We all have fond memories of learning skills that are play based. Time flies by and we didn’t notice how many hours we spent learning how to ride a bicycle or put the basketball through the hoop. We were busy having fun.
Having fun learning music can start very young, and continue for a lifetime.
My approach to acquiring music skills, (regardless of the instrument), is based on having fun. I carefully choose songs and activities that engage the student and help to develop all the skills necessary to do something well and improve in all these other areas.
- Language Skills – singing generally, and specifically, is potentially helpful for developing the function of language including the following areas: speech, vocabulary, articulation, flow, and even literacy.
- Cognitive Functioning – developing memory, learning how to learn, mental processing, and clarity. Note that there is a lot of information available about how music can help develop the brain. While this is true, I am talking a great deal more than this: enhancing specific mental abilities as a consequence of becoming a more accomplished musician.
- Physical Functioning – singing and playing instruments require a high degree of coordination, and, at a higher level, flow. And, as music making becomes more flowing and coordinated, so too does the body usage. It is possible to use the acquisition of musical mastery, therefore, to enhance body usage.
To do this I play and sing with the student so that we are learning how to work together, and have fun. I also have at my fingertips, an enormous amount of material that I use and adapt for each student, depending on their age and interests.
The goal is to have music making become an activity that is rewarding and will last a whole lifetime.
Music touches us in profound ways, and while many of us enjoy listening to music, it is the activity of making music that has the most powerful effect on our wellbeing. The Sing-Play approach makes learning how to do this an easy and rewarding experience. We have so much music inside of us just waiting to come out.

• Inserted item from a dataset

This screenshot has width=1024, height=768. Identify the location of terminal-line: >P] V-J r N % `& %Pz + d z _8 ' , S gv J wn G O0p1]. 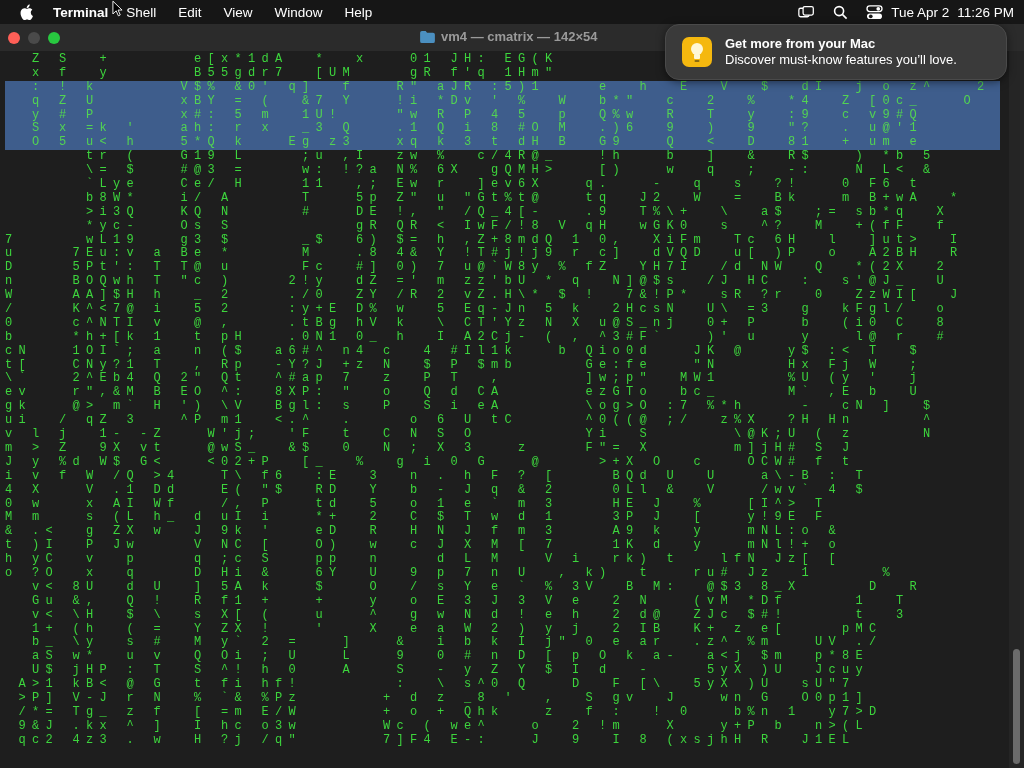
(444, 698).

Most adults currently living with Parkinson’s and Alzheimer’s will have grown up in a significantly more active musical environment. Many more people were engaged in music making, in their local communities, through participation in local orchestras, chorus, church choirs, as well as playing in dance bands. Despite having Parkinson’s or Alzheimer’s, they will possess a huge reservoir of music that they have heard which makes it very easy to develop.
While scientific studies continue to show us how making music has a positive effect on our brains, cognition, co-ordination and emotional well- being, it doesn’t really show us how much enjoyment we get out of making music ourselves. With Parkinson’s and Alzheimer’s, the sufferer is learning how to navigate a life that now includes diminishing life skills, and an increased need for help. Learning how to activate their creativity and make music themselves becomes a powerfull addition to their lives, both personally and for their families.

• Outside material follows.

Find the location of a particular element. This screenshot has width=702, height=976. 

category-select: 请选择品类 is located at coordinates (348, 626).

Music Wellness is an approach to music learning that has evolved over many years of my ongoing interest in different wholistic modalities. It was sparked by the instant improvement in my clarinet playing from just one lesson in the Alexander Technique. This was such a shock, as it was a radically different approach to developing excellence that I was learning at the time from my famous teacher. This led me to becoming a certified teacher of the Alexander Technique and introduced me to a whole new world.
If you think of wellness as developing a lifestyle that you can easily live on a daily basis it covers three broad areas, Body, Mind and Spirit and Music Wellness addresses the Spirit. You learn to make music with the aim of giving it out to others, regardless of whether they are in the room or far away.

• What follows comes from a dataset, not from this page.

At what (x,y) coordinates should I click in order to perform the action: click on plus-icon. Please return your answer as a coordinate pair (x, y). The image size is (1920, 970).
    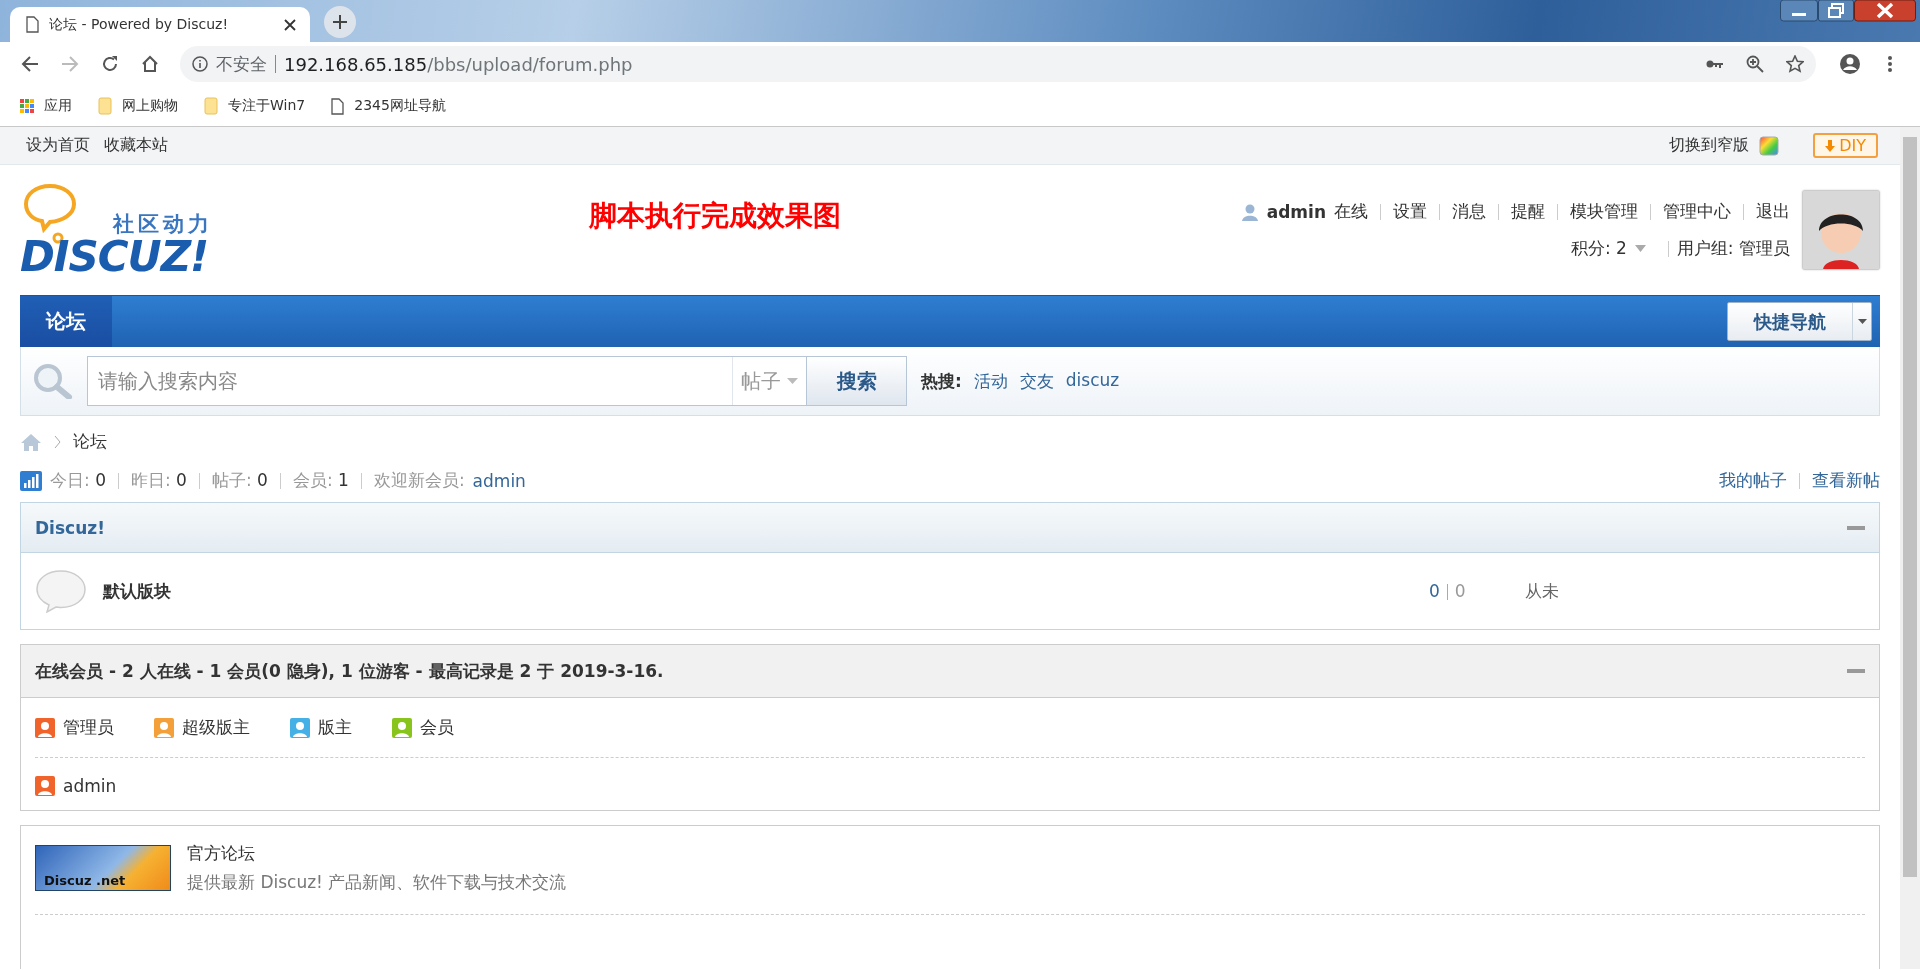
    Looking at the image, I should click on (340, 22).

While I teach this to all my music students, it was brilliantly demonstrated to me by one of my music students, only four years old. During our last music session, she was singing one of her favorite songs and playing the drums, while I was playing the piano. Then she spontaneously made up a song to all her grandmothers, (they are all in heaven), and another song for all her grandfathers, who are also in heaven. In the process of offering them her songs, she was connecting directly with them – despite the great distance between earth and heaven! – and creating wellness for herself.
Music Wellness means that every time you make music you are helping others, by playing to them and yourself by thinking outwardly. This can be part of your daily life.